WHAT THE EXERCISE ASKS:
Pull out each of the lines below that contains the word "left".

GIVEN RECORDS:
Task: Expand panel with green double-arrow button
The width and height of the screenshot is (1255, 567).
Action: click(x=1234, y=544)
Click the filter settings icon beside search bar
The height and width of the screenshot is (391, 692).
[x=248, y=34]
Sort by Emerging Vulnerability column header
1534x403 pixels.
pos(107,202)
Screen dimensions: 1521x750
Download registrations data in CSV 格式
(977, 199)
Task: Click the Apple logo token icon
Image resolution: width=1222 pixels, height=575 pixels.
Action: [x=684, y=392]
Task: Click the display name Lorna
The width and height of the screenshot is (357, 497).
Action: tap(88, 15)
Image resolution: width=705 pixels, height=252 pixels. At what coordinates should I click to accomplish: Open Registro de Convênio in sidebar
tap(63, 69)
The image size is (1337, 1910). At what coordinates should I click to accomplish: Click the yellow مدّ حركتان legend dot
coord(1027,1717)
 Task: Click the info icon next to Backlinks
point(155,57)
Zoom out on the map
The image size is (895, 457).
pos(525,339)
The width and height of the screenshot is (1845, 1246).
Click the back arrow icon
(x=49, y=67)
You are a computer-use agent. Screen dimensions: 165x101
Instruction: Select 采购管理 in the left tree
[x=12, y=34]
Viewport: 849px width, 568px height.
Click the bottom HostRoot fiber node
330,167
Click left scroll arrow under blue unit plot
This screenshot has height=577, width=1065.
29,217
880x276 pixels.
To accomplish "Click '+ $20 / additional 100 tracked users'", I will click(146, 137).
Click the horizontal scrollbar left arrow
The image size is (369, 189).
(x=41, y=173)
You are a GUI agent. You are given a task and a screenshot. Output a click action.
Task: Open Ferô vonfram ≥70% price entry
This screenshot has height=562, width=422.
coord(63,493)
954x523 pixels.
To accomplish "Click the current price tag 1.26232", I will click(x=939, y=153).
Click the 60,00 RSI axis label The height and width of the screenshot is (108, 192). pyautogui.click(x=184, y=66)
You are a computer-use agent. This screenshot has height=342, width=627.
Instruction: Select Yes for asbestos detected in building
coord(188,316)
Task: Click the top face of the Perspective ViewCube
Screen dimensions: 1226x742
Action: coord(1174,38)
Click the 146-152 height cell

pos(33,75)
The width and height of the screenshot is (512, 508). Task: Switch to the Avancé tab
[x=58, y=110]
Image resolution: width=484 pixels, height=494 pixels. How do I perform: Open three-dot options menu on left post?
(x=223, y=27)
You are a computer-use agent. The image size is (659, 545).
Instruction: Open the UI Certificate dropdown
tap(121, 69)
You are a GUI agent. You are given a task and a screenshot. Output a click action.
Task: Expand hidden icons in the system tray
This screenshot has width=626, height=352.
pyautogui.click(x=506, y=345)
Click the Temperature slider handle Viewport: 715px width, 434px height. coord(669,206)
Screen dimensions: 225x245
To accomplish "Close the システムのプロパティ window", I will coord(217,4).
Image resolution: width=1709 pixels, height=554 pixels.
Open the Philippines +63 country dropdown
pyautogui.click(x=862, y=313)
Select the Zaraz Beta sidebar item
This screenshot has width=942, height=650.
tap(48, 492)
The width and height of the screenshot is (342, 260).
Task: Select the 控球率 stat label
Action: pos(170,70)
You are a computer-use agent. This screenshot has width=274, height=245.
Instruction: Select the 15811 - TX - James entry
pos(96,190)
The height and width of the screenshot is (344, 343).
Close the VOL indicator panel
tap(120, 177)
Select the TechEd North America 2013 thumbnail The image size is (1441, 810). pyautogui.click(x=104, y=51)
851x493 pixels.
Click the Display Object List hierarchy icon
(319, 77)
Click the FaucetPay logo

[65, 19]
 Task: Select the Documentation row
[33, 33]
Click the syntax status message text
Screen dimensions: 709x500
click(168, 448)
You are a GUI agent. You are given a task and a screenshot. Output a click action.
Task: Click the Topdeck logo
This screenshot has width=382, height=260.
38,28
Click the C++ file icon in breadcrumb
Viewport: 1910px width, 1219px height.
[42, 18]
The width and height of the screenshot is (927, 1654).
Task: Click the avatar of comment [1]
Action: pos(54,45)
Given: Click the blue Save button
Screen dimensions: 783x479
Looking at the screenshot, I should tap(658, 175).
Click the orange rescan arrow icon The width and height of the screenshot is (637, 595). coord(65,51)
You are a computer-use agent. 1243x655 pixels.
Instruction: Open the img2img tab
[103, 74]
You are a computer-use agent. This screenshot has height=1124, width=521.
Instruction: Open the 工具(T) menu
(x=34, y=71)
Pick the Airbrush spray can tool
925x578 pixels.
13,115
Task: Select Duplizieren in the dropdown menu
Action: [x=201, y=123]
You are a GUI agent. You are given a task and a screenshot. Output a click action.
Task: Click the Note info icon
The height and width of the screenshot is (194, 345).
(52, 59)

SOLUTION TO THIS TASK:
Instruction: Select 采购管理 in the left tree
Click left scroll arrow under blue unit plot
Click the horizontal scrollbar left arrow
Image resolution: width=484 pixels, height=494 pixels. How do I perform: Open three-dot options menu on left post?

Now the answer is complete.